Y todos estos personajes, de alguna u otra manera, acaban en la cantina del Lontananza. Haciendo un juego con el nombre de otra de tus novelas, ¿es su intento de soportar el peso de vivir en la tierra?
Sí, para mí la cantina, más que este lugar tradicional de olvidar las penas y todo esto, es un lugar muy adecuado para el diálogo, para la conversación. Pienso en las cantinas tradicionales y no en las de ahora que tienen tanta música y televisión. Por eso me interesó la cantina, por la conversación y porque el alcohol te abre un poco más el espíritu para decir cosas que normalmente no dirías; imaginar, soñar, compartir tus cosas altas y bajas con los compañeros. Aunque lo acepté como un mero reto, al final me gustó mucho el ambiente y lo he tenido en otras novelas.

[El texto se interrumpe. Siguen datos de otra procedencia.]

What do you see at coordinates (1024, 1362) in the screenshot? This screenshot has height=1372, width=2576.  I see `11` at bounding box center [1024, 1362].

Además de los deseos que expresan tus personajes, ¿se guardaron otros que no escribiste?
No, pues los deseos que pudieran llegar a tener los escribí. Casi todos los deseos que no se cumplen, incluso el deseo de quien se pudiera ganar la lotería y no se le cumple. Entonces, si tuviera alguno de estos deseos lo ponía ahí, porque estos deseos mayormente están explícitos, mayormente frustrados. Incluso estaba ese famoso Güero, que quería heredar la cantina, pero en el último cuento vemos que no es él quien la hereda. Entonces, sin contarte la historia del Güero, sabemos que se quedó sin cantina.
¿Un escritor escribe porque no soporta el peso de la imaginación?
Aquí hay mucha imaginación. Me gusta la imaginación y me gustan más los escritores que trabajan con ella que quienes me dicen que les interesa mucho el realismo. Lo que te gusta leer, finalmente, es lo que te gusta escribir. Y me gusta más la imaginación, la posibilidad de descubrir mundos, no de describirlos.